> **The data**:
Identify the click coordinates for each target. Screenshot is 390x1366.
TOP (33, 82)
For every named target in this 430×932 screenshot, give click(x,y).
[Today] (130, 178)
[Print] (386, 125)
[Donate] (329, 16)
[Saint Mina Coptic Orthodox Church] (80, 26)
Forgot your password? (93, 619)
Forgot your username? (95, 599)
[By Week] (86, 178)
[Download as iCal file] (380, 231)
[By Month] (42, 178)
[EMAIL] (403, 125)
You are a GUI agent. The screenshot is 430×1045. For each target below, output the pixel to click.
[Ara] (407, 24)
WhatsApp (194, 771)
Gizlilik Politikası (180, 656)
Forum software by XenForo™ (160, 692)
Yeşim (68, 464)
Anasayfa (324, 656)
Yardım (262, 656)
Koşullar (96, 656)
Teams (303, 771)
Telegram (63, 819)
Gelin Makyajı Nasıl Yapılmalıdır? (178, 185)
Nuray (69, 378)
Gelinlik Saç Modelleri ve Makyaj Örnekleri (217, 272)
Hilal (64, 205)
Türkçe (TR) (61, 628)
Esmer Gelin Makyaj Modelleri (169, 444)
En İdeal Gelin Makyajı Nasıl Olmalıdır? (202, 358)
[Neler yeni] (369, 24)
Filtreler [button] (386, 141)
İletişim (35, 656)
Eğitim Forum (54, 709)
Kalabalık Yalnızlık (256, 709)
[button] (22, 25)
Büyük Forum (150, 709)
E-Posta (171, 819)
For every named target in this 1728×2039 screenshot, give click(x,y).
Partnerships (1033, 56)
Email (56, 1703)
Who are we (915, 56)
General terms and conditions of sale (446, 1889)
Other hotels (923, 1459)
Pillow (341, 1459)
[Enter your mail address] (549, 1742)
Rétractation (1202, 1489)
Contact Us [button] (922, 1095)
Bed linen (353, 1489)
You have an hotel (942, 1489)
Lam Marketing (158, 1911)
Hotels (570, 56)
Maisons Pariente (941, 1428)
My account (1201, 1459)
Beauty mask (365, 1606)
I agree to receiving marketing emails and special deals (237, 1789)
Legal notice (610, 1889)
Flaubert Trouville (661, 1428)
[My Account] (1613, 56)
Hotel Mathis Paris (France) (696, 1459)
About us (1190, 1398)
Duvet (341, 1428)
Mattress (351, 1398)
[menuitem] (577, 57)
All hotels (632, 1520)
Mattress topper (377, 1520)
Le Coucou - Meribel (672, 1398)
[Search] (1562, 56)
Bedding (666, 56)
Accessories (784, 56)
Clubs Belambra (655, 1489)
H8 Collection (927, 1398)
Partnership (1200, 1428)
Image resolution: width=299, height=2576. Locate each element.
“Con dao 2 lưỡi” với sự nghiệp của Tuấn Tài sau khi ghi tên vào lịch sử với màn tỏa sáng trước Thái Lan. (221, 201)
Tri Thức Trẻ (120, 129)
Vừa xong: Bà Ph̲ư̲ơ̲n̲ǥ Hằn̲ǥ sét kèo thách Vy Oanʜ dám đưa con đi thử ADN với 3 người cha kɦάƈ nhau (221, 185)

> **Task**:
Set all the data down again, exactly as it reads above.

> **Answer for this exercise**:
Identify the click coordinates for each target. Screenshot is 390x1366.
TOP (33, 82)
For every named target in this 430×932 screenshot, give click(x,y).
[Today] (130, 178)
[Print] (386, 125)
[Donate] (329, 16)
[Saint Mina Coptic Orthodox Church] (80, 26)
Forgot your password? (93, 619)
Forgot your username? (95, 599)
[By Week] (86, 178)
[Download as iCal file] (380, 231)
[By Month] (42, 178)
[EMAIL] (403, 125)
You are a GUI agent. The screenshot is 430×1045. For each target below, output the pixel to click.
[Ara] (407, 24)
WhatsApp (194, 771)
Gizlilik Politikası (180, 656)
Forum software by XenForo™ (160, 692)
Yeşim (68, 464)
Anasayfa (324, 656)
Yardım (262, 656)
Koşullar (96, 656)
Teams (303, 771)
Telegram (63, 819)
Gelin Makyajı Nasıl Yapılmalıdır? (178, 185)
Nuray (69, 378)
Gelinlik Saç Modelleri ve Makyaj Örnekleri (217, 272)
Hilal (64, 205)
Türkçe (TR) (61, 628)
Esmer Gelin Makyaj Modelleri (169, 444)
En İdeal Gelin Makyajı Nasıl Olmalıdır? (202, 358)
[Neler yeni] (369, 24)
Filtreler [button] (386, 141)
İletişim (35, 656)
Eğitim Forum (54, 709)
Kalabalık Yalnızlık (256, 709)
[button] (22, 25)
Büyük Forum (150, 709)
E-Posta (171, 819)
For every named target in this 1728×2039 screenshot, give click(x,y).
Partnerships (1033, 56)
Email (56, 1703)
Who are we (915, 56)
General terms and conditions of sale (446, 1889)
Other hotels (923, 1459)
Pillow (341, 1459)
[Enter your mail address] (549, 1742)
Rétractation (1202, 1489)
Contact Us [button] (922, 1095)
Bed linen (353, 1489)
You have an hotel (942, 1489)
Lam Marketing (158, 1911)
Hotels (570, 56)
Maisons Pariente (941, 1428)
My account (1201, 1459)
Beauty mask (365, 1606)
I agree to receiving marketing emails and special deals (237, 1789)
Legal notice (610, 1889)
Flaubert Trouville (661, 1428)
[My Account] (1613, 56)
Hotel Mathis Paris (France) (696, 1459)
About us (1190, 1398)
Duvet (341, 1428)
Mattress (351, 1398)
[menuitem] (577, 57)
All hotels (632, 1520)
Mattress topper (377, 1520)
Le Coucou - Meribel (672, 1398)
[Search] (1562, 56)
Bedding (666, 56)
Accessories (784, 56)
Clubs Belambra (655, 1489)
H8 Collection (927, 1398)
Partnership (1200, 1428)
Image resolution: width=299, height=2576. Locate each element.
“Con dao 2 lưỡi” với sự nghiệp của Tuấn Tài sau khi ghi tên vào lịch sử với màn tỏa sáng trước Thái Lan. (221, 201)
Tri Thức Trẻ (120, 129)
Vừa xong: Bà Ph̲ư̲ơ̲n̲ǥ Hằn̲ǥ sét kèo thách Vy Oanʜ dám đưa con đi thử ADN với 3 người cha kɦάƈ nhau (221, 185)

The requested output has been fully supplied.